Ladakh is an open book of pre-Tibetan Buddhist art, mainly in the form of rock sculptures. Innumerable images of Buddhist deities and icons of varying sizes, intricately carved and engraved on rocks, are scattered all over the region. Most of them are found in the same spot and natural ambience of an era that once prevailed in Ladakh. These carvings are generally located in close proximity to a settlement, by a river, a stream or natural spring. According to historians, Buddhist rock sculptures dotting the landscape bear witness to the early introduction of Buddhism and Buddhist art in Ladakh from the Indian side, especially from Kashmir, before the Tibetan influence began in the region.
Ladakh is one of the important centres of Buddhism. Colossal images, stray sculptures, rock engravings of Buddhist divinities are found in abundance in almost every part of Ladakh. It was during the eighth century AD that the ruler of Kashmir, Lalitaditya, expanded his empire towards eastern India, and his contacts with this region led to the introduction of Vajrayana gods and goddesses in Kashmir. Subsequently, Kashmir supplied skilled craftsmen, exported its craft and dispatched manuscripts (including illustrated ones) along with distinguished religious teachers throughout the region. One of the neighbouring regions that experienced the strong impact of Kashmir between the eighth and thirteenth centuries was Ladakh. The results of this cultural fusion can be seen in some of the artefacts in Ladakh that come from other places, especially metalwork and wood carving.
It is important to note that the aesthetic traditions of Kashmiri art in Ladakh, which have roots in Gandhara art, should come as no surprise as geographically it is contiguous to Kashmir. We do get ample evidence that in the ‘Second Phase of Buddhism’, sculptures and colossal images are introduced in Ladakh region, largely extent during the seventh century and the evidence of this reveals that sculptural art is linked to Gandhāra. Ladakh must surely have been subject to the rule of Lalitaditay Muktapida (AD 700–736). ‘It is to the 8th and subsequent centuries that we may attribute the Buddhist rock reliefs, which represent the most important traces of pre-Tibetan, i.e., direct Indian Buddhist influence in Ladakh.’

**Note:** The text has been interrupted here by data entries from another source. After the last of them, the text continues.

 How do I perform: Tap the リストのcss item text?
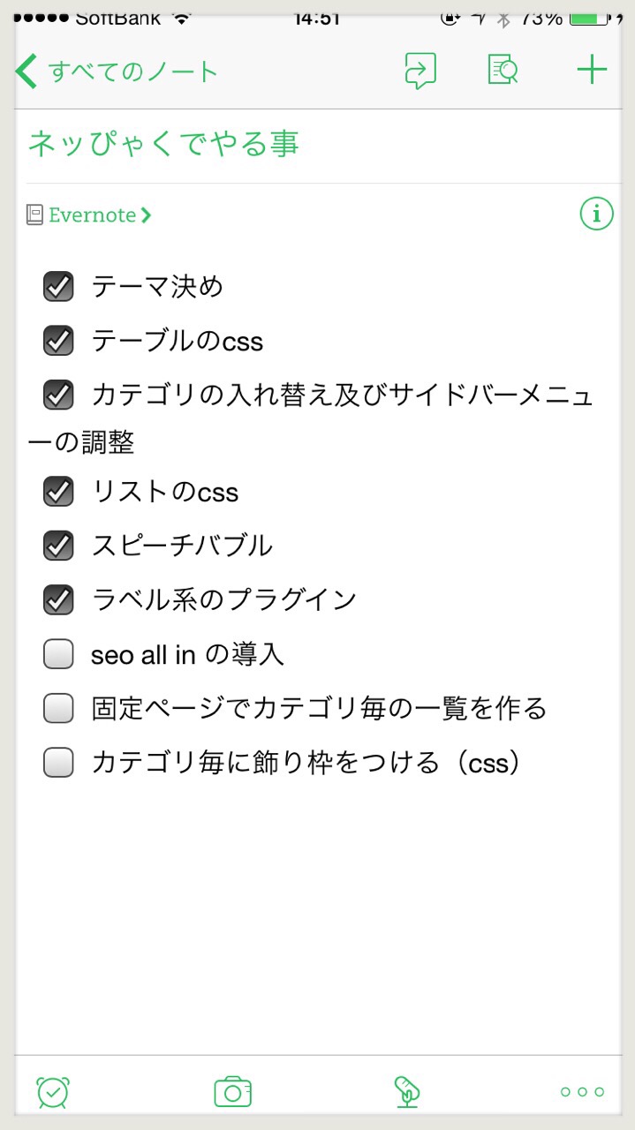[165, 492]
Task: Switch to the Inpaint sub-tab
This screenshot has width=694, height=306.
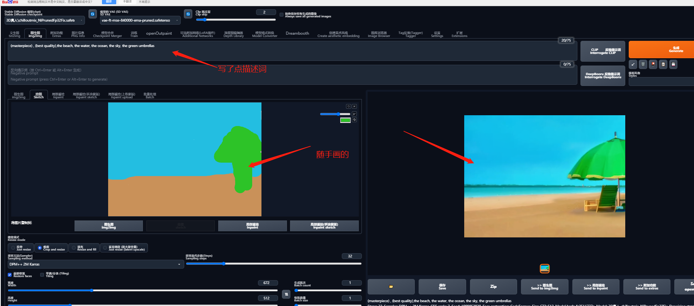Action: [58, 96]
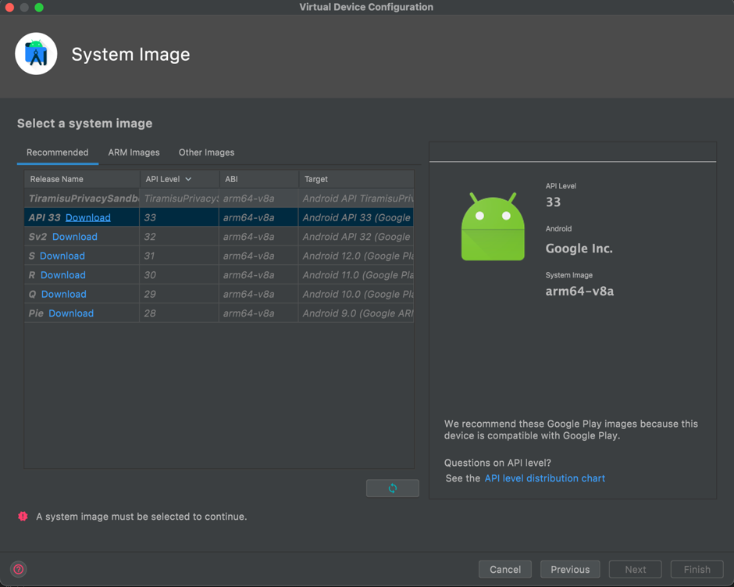Open the API level distribution chart link
The width and height of the screenshot is (734, 587).
(x=544, y=478)
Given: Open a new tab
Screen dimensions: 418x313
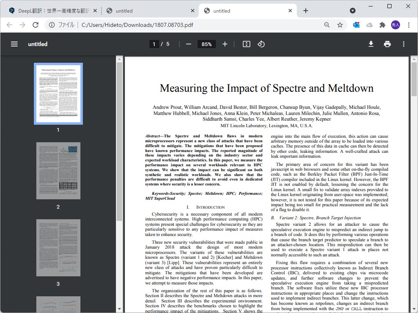Looking at the screenshot, I should [x=306, y=11].
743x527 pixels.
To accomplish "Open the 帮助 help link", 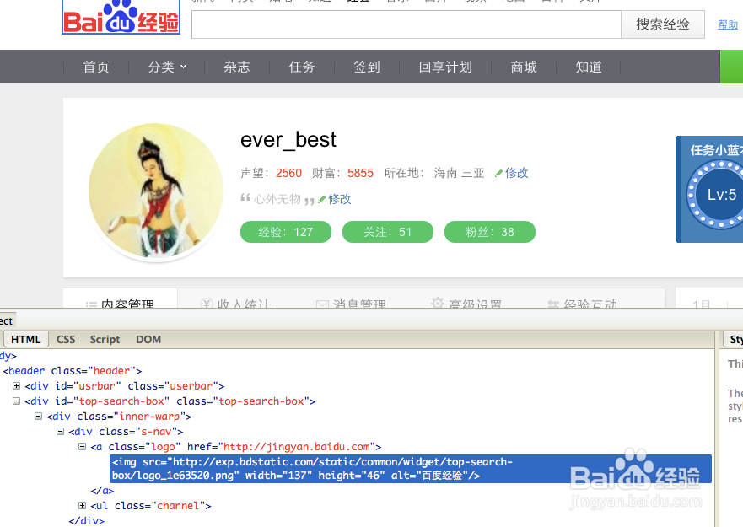I will 727,24.
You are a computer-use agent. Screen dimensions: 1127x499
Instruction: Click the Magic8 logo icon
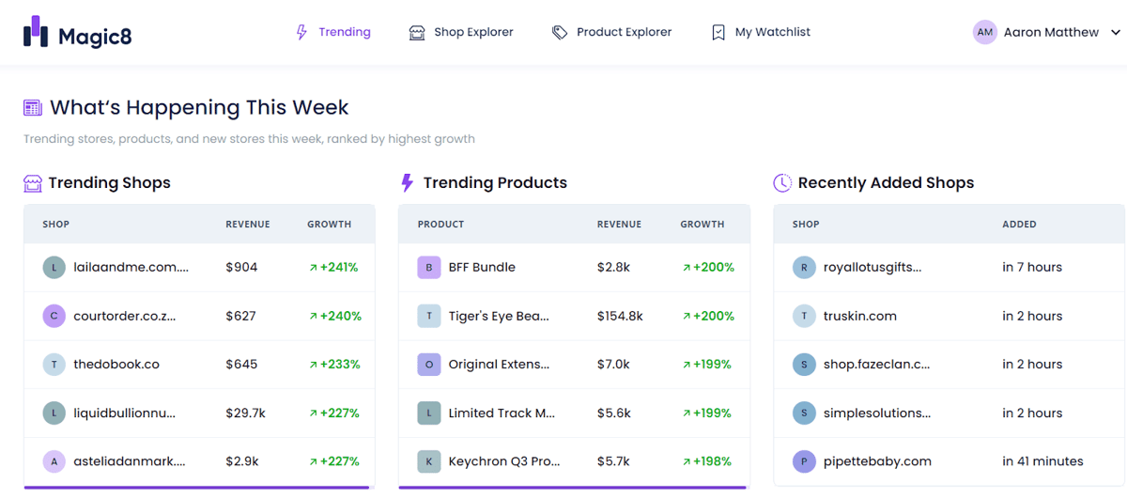(36, 31)
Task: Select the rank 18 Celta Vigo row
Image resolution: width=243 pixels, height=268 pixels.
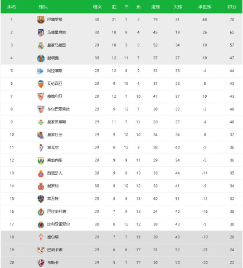Action: [x=122, y=237]

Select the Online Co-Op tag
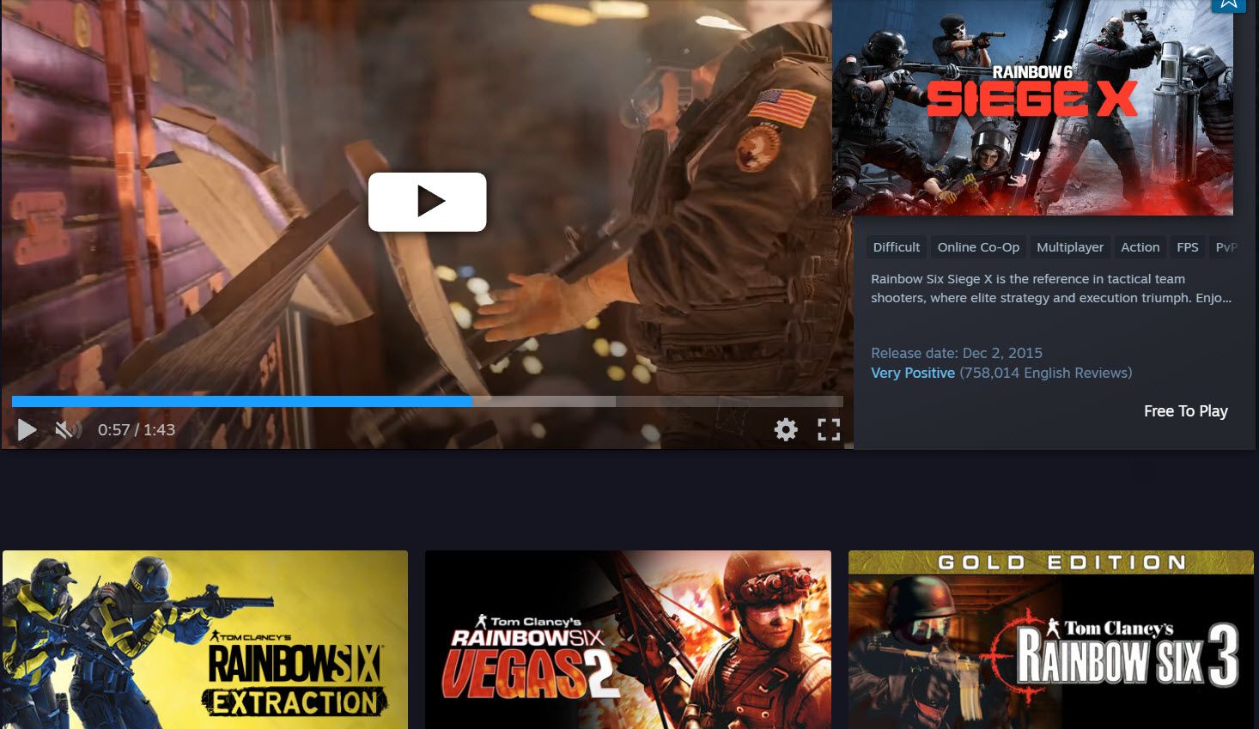tap(978, 247)
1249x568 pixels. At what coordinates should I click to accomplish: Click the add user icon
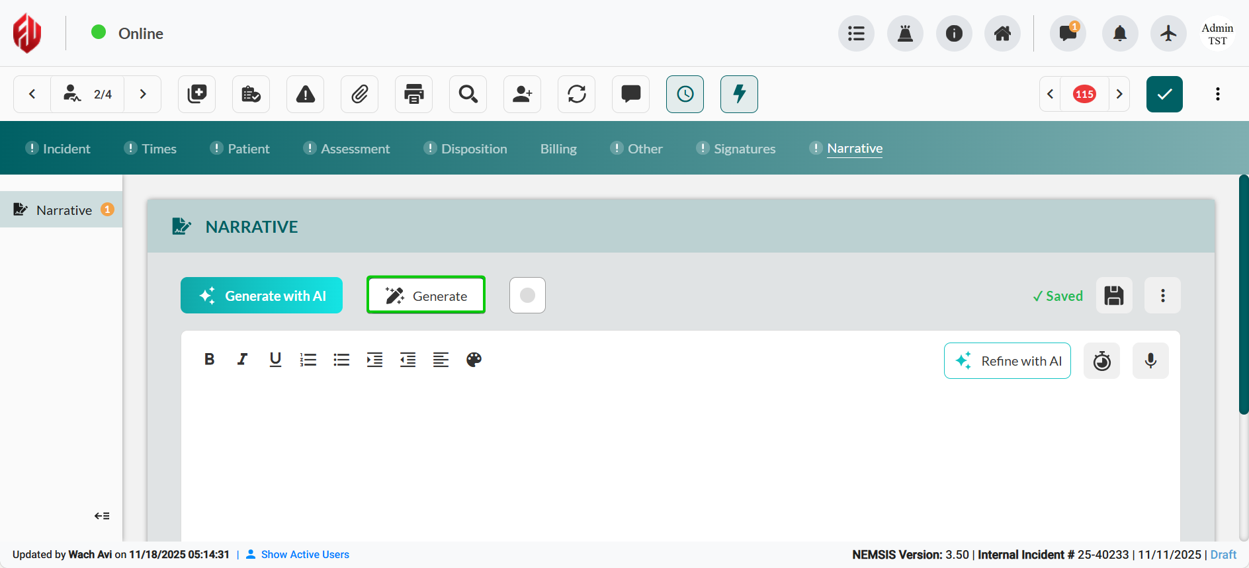[x=522, y=95]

Buddhist Rock Art Forms Found at Different Sites
The first of the entire series of Buddhist rock art in Ladakh is found at Drass, soon after crossing the Zojila Pass on the Srinagar–Leh National Highway. Drass is a part of the Kargil district of Ladakh, and its residents belong to the ethnic community of Dards or Brogpas who speak their own language called Shina. Drass is considered as one of the coldest human-inhabited regions of the world; the traditional houses here have a distinct architecture to suit the extreme temperature that dips to as low as minus 60 degrees Celsius in winter. While driving past the Drass region on Srinagar–Leh road, a row of Buddhist rock sculptures is sighted prominently on the roadside at Skitbu village. (Fig. 1) They stand there as sentinels of a bygone era when this route was presumably frequented by pilgrims, traders and Buddhist missionaries travelling towards Ladakh and beyond. From about the middle of the seventh century, the grand trunk route between Lhasa and Kashmir was frequented by travellers, and this paved the way for the models of Kashmiri art to travel to Western Tibet.
The stone sculptures represented at Drass are Avalokitesvara, a six-foot-tall standing Maitreya, with three devotees depicted kneeling below, reaching up to his knees. On the left side of the head of Maitreya is carved a very small human figure, and to the right, there is a Sarada inscription. Another figure is that of a man riding a horse, wielding a sword in his left hand and the bridle in the right; there is a depiction of a human figurine and a lotus flower also. These sculptures are placed in a row next to the road and probably date to the eighth century AD. A shelter has now been built over them for protection.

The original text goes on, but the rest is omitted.